Cette source ultime, nous l’avons complètement perdue de vue. Bien sûr nous savons qu’elle existe, nous savons même qu’elle fourmille de vie même s’il est plus commode de masquer ce fait perturbant sous des euphémismes (« matières premières, ressources naturelles ») ravalant tout à des objets inertes. Cette source ultime, qu’importe ce qui l’affecte, nous n’y voyons aucun rapport avec notre vie quotidienne. Une ruse de la raison… Un stratagème éventé pour bazarder à bon compte notre mauvaise conscience tant il est évident que ce rapport existe, qu’il est structurel et même extrêmement agressif… Pour que notre consumérisme effréné soit possible, il faut en effet passer par des stades où les empires marchands rognent, bouffent, traquent, détruisent et asservissent impitoyablement le monde naturel, faisant reculer espaces sauvages et disparaître par milliards les êtres vivants. Si accuser ces empires marchands de piller la Terre pour faire du profit est totalement légitime, éluder notre responsabilité personnelle et collective serait manquer de courage : esclaves de nos désirs matériels, nous sommes souvent complices volontaires de leurs méfaits, assoiffés de low-cost ou d’objets nouveaux et qu‘importe le coût social ou écologique à payer. Après tout, pensons-nous trop souvent, ce qui se passe à l’autre bout de la Terre n’a guère d’impacts négatifs sur notre quotidien…
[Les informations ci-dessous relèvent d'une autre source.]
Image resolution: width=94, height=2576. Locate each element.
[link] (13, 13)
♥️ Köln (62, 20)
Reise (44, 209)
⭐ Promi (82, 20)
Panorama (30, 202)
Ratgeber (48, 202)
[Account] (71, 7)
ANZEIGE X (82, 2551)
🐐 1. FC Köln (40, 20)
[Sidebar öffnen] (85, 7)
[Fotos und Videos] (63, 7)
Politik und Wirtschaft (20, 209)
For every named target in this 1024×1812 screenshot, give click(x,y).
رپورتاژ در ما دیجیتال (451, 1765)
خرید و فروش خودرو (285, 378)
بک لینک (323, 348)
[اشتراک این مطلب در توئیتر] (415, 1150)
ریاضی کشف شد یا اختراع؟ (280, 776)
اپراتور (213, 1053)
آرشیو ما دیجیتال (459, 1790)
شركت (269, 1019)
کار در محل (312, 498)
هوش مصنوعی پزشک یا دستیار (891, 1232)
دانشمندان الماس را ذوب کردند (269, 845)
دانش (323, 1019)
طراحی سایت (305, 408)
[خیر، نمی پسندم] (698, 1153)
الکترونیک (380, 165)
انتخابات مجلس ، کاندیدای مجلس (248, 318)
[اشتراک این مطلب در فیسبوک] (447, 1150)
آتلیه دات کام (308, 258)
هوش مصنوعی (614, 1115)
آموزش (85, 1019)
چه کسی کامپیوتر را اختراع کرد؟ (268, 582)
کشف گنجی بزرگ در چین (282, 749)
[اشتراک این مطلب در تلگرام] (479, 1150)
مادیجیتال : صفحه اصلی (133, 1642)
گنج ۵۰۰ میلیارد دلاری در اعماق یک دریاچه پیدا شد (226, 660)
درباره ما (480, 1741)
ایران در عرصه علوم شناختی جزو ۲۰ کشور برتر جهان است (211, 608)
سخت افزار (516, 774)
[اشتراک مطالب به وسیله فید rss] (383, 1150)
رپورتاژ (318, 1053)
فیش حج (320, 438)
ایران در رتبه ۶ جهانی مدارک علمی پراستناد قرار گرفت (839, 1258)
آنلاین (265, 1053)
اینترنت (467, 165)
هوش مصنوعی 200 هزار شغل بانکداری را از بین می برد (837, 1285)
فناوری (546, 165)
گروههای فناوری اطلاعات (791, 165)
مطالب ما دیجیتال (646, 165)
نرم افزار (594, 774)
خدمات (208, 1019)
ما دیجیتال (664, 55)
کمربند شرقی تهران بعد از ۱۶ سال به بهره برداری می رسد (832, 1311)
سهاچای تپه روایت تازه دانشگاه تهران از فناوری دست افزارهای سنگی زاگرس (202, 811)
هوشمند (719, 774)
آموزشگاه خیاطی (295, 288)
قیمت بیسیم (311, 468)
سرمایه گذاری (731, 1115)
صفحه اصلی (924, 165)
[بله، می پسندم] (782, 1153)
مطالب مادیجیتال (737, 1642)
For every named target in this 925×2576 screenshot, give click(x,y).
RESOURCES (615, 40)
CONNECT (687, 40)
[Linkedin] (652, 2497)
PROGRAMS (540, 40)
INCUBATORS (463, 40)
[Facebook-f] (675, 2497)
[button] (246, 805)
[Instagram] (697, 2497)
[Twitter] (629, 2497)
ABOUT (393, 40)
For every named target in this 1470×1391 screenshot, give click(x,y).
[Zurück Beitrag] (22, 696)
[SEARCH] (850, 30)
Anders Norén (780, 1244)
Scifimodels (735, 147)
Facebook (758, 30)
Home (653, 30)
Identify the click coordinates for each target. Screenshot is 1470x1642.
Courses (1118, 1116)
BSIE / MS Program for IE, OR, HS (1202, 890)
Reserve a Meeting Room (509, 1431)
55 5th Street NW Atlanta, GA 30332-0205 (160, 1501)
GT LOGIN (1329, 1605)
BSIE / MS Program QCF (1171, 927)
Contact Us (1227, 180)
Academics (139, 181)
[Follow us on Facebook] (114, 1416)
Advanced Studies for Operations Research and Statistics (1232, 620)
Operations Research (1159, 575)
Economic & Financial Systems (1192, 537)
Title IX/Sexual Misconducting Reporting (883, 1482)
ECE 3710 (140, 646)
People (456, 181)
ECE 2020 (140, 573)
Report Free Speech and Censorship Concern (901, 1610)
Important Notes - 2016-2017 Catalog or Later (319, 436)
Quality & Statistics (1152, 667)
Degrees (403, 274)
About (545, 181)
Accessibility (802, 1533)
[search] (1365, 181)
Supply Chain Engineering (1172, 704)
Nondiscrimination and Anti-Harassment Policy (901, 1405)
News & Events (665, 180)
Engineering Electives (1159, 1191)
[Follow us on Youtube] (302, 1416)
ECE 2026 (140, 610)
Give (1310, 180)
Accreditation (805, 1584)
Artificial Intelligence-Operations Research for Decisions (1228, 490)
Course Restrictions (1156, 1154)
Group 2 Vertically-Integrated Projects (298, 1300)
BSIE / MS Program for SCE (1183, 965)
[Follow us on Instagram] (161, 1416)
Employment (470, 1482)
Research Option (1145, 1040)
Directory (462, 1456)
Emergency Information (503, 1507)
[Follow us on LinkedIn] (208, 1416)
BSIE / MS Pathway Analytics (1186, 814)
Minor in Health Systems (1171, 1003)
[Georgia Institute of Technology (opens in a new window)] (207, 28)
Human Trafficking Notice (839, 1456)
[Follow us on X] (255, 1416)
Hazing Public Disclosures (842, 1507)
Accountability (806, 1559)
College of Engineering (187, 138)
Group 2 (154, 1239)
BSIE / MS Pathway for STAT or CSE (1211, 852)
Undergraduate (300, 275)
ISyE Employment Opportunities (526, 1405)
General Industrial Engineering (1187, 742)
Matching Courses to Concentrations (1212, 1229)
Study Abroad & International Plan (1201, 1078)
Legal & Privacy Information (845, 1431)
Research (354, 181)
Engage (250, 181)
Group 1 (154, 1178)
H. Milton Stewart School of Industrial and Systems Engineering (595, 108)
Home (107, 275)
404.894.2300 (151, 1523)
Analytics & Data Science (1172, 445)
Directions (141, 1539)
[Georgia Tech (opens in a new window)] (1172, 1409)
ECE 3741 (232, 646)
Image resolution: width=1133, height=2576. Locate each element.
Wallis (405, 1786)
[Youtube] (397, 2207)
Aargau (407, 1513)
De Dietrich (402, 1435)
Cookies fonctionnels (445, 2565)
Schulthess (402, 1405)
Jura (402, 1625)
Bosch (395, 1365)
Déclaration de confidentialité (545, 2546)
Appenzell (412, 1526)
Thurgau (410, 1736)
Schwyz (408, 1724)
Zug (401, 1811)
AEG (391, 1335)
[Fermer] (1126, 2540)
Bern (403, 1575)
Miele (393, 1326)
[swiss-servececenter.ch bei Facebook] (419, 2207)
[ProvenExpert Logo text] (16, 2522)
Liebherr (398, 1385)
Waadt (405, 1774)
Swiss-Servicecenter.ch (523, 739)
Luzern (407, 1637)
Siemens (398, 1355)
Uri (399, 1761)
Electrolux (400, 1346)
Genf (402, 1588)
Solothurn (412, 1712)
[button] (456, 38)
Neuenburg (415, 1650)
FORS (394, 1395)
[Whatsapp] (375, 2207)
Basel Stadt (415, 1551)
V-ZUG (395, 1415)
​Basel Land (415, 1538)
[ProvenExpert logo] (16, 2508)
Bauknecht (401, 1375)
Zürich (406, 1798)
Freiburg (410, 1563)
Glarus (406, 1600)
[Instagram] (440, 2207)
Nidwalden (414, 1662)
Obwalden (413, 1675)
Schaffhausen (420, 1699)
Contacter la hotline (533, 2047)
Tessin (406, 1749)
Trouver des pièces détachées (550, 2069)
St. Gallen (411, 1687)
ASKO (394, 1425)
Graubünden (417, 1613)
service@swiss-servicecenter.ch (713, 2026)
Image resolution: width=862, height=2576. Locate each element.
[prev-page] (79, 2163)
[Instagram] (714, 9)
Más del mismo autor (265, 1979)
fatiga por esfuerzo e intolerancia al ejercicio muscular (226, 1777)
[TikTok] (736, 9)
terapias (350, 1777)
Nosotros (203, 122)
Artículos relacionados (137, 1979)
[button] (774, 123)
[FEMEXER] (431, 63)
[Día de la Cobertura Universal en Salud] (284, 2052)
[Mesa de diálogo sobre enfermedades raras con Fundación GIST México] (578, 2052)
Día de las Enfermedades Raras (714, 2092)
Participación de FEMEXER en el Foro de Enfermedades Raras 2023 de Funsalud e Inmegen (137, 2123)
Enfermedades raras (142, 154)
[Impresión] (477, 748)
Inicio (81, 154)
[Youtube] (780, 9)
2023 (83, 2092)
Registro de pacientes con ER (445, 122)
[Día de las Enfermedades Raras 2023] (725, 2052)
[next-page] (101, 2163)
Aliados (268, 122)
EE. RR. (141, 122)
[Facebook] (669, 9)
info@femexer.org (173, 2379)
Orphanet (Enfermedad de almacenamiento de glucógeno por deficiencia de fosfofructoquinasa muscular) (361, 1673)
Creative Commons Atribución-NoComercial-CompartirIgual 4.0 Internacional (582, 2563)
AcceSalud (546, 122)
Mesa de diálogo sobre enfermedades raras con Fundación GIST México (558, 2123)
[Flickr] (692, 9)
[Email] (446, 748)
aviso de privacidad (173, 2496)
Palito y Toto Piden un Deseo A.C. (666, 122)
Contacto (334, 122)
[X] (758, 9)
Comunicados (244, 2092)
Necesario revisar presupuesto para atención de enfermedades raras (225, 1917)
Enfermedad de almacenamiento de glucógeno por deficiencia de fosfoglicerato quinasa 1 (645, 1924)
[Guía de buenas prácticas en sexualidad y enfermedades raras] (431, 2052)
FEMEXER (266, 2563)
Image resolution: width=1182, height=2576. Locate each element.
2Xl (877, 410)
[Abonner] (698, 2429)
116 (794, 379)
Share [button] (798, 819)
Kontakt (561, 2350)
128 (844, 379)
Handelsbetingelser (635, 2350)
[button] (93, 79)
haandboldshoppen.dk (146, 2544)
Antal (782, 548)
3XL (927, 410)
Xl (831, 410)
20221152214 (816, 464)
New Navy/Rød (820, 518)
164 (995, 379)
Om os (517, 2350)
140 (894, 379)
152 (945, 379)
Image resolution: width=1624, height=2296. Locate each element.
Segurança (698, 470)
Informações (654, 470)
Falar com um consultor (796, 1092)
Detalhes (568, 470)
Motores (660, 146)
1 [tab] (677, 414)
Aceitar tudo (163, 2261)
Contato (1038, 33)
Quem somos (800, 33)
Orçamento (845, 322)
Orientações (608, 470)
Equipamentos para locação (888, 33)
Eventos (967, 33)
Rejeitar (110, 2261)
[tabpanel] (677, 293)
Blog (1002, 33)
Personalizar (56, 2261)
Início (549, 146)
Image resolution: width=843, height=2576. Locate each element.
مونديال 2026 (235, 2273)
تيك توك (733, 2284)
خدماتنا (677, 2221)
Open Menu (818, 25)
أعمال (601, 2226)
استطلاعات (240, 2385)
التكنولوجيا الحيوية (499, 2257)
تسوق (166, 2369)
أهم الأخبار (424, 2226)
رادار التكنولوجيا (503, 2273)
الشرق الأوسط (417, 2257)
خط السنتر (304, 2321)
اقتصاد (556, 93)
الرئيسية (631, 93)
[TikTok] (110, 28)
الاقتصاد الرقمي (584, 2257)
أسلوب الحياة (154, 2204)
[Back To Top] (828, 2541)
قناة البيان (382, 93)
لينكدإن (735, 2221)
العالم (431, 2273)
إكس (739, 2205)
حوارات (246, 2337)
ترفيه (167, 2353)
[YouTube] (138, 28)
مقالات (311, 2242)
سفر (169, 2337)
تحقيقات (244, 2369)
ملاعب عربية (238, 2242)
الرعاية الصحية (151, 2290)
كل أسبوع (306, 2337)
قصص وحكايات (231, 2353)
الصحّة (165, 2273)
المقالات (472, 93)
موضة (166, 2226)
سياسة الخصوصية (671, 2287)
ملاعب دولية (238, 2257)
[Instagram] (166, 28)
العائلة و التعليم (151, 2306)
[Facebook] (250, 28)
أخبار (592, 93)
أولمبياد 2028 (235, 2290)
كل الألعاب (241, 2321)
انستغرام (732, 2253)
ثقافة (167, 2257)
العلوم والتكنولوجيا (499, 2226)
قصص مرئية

Voilà pourquoi un Jair Bolsonaro (président d’extrême-droite du Brésil) peut aggraver la politique de ses prédécesseurs en rasant gratis la forêt amazonienne et la livrer en pâture aux producteurs de soja, désireux quant à eux d’augmenter leurs exportations de nourriture pour bétail, nous n’y trouvons rien à redire. Pas même quand l’Union européenne décide d’encourager ces pratiques mortifères en annonçant la conclusion d’un accord de libre-échange avec les pays du Mercosur (dont fait partie le Brésil). Car après tout, les forêts tropicales, les ressources naturelles, ce qui se passe en Afrique, en Asie, en Amérique Latine, en Europe de l’Est ou ailleurs, la manière dont les empires marchands et le monde politique s’entendent pour puiser dans la source ultime des richesses matérielles, nous ne voyons toujours pas en quoi cela nous concerne. C’est si loin, si distant, si étranger à notre quotidien…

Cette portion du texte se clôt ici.